- [Excerpts from a dataset]
★ ★ ★ ★ ★ ★ ★

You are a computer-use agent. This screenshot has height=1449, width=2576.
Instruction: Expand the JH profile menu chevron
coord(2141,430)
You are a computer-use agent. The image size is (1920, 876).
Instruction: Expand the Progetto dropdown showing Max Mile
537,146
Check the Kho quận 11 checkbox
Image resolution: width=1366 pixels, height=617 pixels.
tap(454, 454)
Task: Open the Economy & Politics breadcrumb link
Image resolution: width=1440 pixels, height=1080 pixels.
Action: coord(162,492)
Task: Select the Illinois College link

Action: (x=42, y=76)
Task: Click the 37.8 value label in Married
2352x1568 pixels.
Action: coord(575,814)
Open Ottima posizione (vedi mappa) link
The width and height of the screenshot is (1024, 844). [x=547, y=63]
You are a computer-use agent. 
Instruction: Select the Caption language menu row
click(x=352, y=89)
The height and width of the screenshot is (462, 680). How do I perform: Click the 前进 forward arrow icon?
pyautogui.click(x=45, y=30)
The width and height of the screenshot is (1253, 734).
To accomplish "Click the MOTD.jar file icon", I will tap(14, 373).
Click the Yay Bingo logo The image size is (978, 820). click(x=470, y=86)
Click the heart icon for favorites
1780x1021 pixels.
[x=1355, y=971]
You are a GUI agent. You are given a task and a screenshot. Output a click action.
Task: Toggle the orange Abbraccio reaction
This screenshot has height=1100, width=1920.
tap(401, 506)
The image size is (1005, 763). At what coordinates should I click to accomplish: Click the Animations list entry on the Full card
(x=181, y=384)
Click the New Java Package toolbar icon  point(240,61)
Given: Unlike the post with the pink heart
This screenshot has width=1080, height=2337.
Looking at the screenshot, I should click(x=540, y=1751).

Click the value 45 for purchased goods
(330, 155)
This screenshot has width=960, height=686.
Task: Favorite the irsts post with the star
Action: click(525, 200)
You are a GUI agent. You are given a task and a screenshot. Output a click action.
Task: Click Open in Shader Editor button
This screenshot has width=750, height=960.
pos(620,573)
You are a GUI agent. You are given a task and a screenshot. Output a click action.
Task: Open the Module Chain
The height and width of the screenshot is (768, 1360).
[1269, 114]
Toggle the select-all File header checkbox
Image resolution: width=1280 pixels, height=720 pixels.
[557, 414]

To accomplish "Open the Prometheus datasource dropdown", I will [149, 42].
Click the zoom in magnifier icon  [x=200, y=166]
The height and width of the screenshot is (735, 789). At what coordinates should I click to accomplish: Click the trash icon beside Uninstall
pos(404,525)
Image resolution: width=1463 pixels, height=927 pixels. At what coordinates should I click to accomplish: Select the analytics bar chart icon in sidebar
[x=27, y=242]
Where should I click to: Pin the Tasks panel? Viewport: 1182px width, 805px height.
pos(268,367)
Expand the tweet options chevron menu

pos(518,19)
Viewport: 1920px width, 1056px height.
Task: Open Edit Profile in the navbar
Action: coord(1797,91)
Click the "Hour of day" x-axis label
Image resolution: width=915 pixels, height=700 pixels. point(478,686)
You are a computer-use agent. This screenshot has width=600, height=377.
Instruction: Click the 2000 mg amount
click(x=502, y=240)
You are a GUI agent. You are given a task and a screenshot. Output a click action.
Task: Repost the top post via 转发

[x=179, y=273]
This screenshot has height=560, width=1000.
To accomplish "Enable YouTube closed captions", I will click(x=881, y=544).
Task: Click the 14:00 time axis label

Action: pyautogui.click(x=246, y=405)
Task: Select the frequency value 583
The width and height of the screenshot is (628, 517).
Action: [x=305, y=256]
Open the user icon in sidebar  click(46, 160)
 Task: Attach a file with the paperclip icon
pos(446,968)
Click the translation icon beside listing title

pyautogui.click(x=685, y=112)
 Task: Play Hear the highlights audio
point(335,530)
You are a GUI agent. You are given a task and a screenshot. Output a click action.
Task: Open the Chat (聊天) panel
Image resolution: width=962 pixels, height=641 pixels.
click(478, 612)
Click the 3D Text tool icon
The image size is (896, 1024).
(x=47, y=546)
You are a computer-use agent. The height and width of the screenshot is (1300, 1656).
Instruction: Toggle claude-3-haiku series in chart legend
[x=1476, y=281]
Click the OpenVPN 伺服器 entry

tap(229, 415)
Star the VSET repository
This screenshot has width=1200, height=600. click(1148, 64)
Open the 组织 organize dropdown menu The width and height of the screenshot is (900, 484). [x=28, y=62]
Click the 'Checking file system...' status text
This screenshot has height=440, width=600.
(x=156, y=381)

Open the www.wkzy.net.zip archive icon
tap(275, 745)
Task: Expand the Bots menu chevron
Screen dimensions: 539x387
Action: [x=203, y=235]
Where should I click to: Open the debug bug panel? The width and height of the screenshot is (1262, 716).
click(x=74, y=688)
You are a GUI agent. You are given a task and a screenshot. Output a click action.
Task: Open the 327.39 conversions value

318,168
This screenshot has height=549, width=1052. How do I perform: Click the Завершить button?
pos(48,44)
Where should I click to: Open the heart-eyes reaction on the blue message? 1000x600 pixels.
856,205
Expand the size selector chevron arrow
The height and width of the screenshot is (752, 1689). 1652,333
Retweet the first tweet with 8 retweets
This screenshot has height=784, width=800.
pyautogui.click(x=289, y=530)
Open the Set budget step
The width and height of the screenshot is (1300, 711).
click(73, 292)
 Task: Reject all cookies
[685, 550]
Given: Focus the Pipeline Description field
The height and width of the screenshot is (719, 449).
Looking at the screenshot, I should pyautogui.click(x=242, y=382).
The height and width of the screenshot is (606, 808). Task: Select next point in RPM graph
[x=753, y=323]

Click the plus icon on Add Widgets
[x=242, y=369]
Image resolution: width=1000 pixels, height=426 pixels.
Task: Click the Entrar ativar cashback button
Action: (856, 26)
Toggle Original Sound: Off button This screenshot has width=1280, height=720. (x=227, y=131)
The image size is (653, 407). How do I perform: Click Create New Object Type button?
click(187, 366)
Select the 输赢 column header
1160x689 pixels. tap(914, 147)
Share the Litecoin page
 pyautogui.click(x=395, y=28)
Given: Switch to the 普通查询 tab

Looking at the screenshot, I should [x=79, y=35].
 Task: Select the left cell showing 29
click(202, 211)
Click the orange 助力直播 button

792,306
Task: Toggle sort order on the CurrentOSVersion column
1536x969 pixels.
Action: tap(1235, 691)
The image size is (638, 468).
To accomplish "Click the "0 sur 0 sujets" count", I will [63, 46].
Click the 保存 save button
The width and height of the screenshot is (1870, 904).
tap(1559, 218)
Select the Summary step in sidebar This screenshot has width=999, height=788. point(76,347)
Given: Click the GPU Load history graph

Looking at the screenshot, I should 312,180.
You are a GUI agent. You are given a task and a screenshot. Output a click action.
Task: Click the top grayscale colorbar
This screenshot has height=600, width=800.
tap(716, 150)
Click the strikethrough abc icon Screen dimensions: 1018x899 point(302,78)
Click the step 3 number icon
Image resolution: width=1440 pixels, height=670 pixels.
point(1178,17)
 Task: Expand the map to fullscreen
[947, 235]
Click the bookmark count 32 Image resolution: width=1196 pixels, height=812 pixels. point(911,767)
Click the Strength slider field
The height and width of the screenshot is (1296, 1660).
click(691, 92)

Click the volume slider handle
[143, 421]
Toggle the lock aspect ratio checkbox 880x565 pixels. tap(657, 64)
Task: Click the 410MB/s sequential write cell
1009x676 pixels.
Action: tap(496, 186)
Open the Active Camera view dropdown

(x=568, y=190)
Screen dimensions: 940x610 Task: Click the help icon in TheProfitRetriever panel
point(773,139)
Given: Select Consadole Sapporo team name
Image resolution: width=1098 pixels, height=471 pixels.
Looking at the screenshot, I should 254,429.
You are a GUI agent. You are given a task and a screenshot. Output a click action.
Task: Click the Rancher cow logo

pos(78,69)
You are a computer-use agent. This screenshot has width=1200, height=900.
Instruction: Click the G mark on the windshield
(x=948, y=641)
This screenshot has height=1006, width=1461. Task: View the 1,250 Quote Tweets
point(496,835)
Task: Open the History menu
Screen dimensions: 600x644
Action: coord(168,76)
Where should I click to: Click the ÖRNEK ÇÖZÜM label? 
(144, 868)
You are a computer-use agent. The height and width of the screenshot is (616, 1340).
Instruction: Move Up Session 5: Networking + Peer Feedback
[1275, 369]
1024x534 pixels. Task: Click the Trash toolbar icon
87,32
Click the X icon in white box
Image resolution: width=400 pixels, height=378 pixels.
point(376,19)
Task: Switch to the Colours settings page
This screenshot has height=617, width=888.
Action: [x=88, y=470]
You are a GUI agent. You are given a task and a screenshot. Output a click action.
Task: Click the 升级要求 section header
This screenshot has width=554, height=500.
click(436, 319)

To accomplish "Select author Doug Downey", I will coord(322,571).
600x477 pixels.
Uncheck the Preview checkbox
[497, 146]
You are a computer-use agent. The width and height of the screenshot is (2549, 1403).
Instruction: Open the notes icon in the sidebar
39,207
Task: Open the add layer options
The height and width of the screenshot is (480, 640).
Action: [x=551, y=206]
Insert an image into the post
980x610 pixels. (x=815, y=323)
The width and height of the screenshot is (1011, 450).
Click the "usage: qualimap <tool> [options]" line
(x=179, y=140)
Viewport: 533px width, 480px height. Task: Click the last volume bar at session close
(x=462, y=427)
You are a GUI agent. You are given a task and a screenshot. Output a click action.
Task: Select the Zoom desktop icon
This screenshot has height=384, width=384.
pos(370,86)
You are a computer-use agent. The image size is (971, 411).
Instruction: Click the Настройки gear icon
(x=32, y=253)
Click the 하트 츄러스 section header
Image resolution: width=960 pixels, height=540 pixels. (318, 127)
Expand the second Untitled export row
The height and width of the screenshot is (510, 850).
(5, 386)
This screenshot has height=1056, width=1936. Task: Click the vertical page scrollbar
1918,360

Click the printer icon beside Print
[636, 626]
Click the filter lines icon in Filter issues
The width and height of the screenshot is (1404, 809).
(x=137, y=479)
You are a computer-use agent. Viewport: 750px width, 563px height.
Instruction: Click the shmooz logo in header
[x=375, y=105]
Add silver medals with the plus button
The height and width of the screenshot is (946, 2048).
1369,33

★ ★ ★ ★ ★ ★ ★

Write out once more the lines above beginning at the line with "Add silver medals with the plus button"; continue through the final line and stop there.

Add silver medals with the plus button
The height and width of the screenshot is (946, 2048).
1369,33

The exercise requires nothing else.